→ MATERIAL FOR THIS EXERCISE
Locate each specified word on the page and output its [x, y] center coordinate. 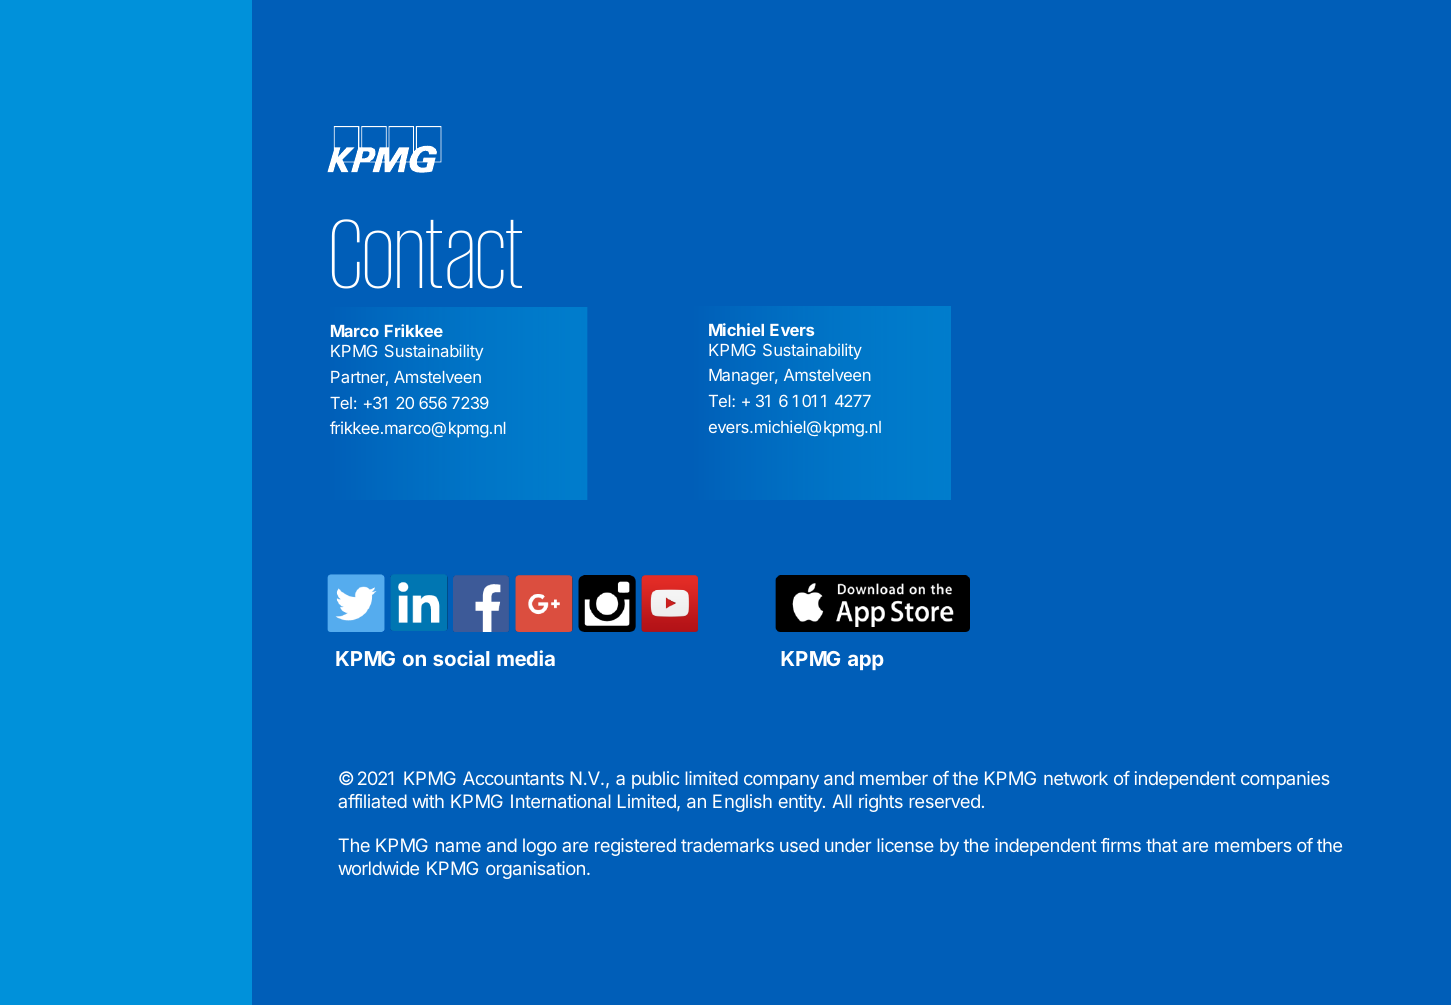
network [1076, 778]
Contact [427, 254]
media [526, 658]
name [458, 847]
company [781, 782]
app [866, 662]
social [461, 658]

→ YOUR OBJECTIVE
Rewrite the data above, replacing "center" with "midpoint" and leaving everything else the same. Leave the pictures out of your answer.

→ SOLUTION TO THIS PROBLEM
Locate each specified word on the page and output its [x, y] midpoint coordinate. 
network [1076, 778]
Contact [427, 254]
media [526, 658]
name [458, 847]
company [781, 782]
app [866, 662]
social [461, 658]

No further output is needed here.